[REQUIRED ACTIONS]
**a.** In the Choice of Robots review, how did the reviewer originally get the game?
**b.** Name every main path that the Choice of Robots review says the story can lead to after war breaks out.
**c.** Pick up the Choice of Robots review after its final sentence and carry it forward in the same style.

[SUPPLIED TEXT]
Wednesday, September 21, 2016

265: Choice of Robots Review

These days I've been reading / playing Choice of Robots quite a lot. I picked it up on a free app deal from Amazon some time ago but I'd forgotten about it. After I resurrected my Kindle Fire, I rediscovered my stash of unused and unplayed apps, Robots among them.

For what is essentially a choose-your-own-adventure game, Robots is surprisingly complex and compelling. It gives some interesting insight on how to make an interactive fiction game and games in general. It's still a story on rails -- given the limitations of the medium, that can't be avoided -- but it's amazing how it almost transcends those limits.

The story is divided into pre-set arcs. You start out as a graduate student building a robot. You then build a company or become a bum. War breaks out between the United States and China. From there, there are main paths that can result: conquer Alaska, join the robot revolution, marry a robot, or transcend humanity into the robot consciousness. These rails besides, what makes it interesting is the journey from one arc to the other. That journey consists of interactions with different characters and the consequences of choices that you make. Some playthroughs, the characters become friends, sometimes they become enemies, and sometimes they become lovers.

[PROVIDED RECORDS]
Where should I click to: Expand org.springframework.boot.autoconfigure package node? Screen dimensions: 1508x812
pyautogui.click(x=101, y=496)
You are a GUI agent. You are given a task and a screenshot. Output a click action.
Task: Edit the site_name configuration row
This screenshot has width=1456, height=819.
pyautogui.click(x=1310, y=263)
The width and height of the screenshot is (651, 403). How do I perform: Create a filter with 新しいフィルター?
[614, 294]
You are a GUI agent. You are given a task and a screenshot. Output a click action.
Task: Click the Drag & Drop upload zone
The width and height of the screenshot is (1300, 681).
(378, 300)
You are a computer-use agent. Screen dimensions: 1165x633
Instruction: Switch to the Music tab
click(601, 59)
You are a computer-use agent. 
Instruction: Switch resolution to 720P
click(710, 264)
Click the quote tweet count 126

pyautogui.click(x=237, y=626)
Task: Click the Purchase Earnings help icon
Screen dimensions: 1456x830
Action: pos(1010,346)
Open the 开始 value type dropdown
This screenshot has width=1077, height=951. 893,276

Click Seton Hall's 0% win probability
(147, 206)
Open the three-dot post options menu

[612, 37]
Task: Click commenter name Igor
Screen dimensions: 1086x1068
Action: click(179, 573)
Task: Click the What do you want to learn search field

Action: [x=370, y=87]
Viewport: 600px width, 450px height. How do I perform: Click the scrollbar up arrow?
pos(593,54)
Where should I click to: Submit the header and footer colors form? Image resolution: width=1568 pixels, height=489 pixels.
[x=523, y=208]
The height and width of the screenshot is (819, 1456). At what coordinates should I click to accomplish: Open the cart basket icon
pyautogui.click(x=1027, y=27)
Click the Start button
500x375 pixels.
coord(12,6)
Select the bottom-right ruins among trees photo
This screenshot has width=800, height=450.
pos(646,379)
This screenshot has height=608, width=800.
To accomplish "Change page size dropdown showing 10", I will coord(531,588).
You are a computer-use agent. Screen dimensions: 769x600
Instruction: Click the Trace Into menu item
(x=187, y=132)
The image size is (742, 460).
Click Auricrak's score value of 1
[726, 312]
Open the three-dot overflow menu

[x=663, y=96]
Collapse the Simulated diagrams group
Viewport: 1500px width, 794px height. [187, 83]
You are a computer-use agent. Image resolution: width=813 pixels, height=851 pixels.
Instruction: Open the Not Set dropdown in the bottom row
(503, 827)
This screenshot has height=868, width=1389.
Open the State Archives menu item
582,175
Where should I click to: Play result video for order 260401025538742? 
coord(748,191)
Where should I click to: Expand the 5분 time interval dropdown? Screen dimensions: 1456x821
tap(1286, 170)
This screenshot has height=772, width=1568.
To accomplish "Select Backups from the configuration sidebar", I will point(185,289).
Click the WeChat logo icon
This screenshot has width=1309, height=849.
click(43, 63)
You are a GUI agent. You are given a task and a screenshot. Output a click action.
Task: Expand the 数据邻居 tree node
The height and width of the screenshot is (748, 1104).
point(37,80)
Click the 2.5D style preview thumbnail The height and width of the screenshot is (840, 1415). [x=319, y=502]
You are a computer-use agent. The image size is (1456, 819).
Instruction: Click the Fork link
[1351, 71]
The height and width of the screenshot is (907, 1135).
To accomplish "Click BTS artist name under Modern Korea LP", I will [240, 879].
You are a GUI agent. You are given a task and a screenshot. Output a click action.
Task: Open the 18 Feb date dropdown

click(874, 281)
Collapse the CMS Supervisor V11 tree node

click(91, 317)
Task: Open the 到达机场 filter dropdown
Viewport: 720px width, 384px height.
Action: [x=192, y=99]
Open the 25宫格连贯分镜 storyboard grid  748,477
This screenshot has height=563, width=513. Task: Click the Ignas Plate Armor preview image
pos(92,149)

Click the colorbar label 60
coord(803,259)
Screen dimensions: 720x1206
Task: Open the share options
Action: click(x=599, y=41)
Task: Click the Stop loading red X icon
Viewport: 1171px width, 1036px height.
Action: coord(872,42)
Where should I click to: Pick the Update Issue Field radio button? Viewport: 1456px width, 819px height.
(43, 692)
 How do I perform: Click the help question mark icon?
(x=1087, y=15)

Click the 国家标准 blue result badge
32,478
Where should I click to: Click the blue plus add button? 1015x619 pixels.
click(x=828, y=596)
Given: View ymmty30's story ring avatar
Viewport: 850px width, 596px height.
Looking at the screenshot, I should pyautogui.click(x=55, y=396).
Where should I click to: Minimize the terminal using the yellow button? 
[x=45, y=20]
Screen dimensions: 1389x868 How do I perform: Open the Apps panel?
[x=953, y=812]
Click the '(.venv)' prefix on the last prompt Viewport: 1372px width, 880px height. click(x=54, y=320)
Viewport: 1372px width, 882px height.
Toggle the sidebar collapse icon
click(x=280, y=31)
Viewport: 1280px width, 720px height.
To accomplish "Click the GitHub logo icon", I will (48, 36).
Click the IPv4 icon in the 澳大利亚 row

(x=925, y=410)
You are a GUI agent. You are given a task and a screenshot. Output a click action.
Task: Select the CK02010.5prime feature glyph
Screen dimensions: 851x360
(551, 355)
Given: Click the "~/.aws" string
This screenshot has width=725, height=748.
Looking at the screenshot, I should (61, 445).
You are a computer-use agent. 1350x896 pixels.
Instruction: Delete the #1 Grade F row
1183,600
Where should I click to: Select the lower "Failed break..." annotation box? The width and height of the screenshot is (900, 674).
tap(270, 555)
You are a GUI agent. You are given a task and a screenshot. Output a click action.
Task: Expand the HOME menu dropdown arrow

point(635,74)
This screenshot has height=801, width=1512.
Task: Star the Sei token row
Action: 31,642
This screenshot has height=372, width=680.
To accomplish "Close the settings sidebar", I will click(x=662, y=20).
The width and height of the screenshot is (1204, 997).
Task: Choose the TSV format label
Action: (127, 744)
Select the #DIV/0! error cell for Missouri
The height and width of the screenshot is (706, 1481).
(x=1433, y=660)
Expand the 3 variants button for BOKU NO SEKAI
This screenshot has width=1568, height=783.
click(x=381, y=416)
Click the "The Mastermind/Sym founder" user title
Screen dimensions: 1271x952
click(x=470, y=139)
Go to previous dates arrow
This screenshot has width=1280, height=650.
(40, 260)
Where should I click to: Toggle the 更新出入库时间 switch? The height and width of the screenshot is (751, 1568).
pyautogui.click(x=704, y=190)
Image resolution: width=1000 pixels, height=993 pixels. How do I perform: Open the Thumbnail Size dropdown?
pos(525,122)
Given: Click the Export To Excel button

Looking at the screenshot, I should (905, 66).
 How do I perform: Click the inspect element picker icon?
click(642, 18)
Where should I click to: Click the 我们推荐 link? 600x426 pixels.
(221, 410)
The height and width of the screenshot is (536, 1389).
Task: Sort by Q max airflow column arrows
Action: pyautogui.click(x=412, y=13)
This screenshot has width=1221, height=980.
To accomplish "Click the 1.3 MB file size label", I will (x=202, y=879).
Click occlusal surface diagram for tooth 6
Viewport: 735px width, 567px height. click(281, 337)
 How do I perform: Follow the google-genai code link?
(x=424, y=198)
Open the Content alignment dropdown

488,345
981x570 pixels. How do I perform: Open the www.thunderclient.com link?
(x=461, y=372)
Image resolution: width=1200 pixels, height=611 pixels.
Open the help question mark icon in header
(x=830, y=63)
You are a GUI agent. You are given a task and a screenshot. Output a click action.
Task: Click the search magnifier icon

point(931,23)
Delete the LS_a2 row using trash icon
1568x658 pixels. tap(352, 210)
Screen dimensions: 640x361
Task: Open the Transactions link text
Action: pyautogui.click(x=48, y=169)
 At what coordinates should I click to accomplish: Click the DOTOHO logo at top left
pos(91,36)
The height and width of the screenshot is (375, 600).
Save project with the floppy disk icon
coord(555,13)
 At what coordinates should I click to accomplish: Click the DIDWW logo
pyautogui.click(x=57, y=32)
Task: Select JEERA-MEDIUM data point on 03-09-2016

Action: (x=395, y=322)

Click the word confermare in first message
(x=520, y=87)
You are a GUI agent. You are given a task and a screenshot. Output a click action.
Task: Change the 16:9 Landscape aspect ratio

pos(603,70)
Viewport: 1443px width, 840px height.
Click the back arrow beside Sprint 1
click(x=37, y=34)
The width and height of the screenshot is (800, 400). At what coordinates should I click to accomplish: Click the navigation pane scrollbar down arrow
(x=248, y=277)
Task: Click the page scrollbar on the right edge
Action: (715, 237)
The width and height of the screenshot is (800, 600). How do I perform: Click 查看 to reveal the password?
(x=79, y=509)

[OUTPUTS BY TASK]
**a.** The reviewer picked it up on a free app deal from Amazon.

**b.**
- Conquer Alaska
- Join the robot revolution
- Marry a robot
- Transcend humanity into the robot consciousness

**c.**
The game mechanic is driven to a large extent by stats. Your robot grows along four different characteristics: Autonomy, Military, Empathy, and Grace. The stats dictate the path the story takes. Likewise, you can develop or sour your relationship with the other characters, also leading to consequences and story paths. Finally, you can play the game as a sensitive humanist, a war freak, or a complete loon. This affects your Humanity quality.

What drives the replayability is the concept of unlockable achievements. Achievements happen when you reach key points in the game, like getting your robot to sing, or replacing your arm with a gun, or conquering the world. For an obsessive compulsive like me, it's reason enough to keep trying. Gotta catch 'em all!

Robots is said to have a word count of 300,000. That's quite impressive. Even more so is how seamless it all fits as a complete story. There are plenty of nods to popular culture, all of which adds to the flavor of the experience. Robots was written by Kevin Gold, a computer scientist. Excellent, excellent work.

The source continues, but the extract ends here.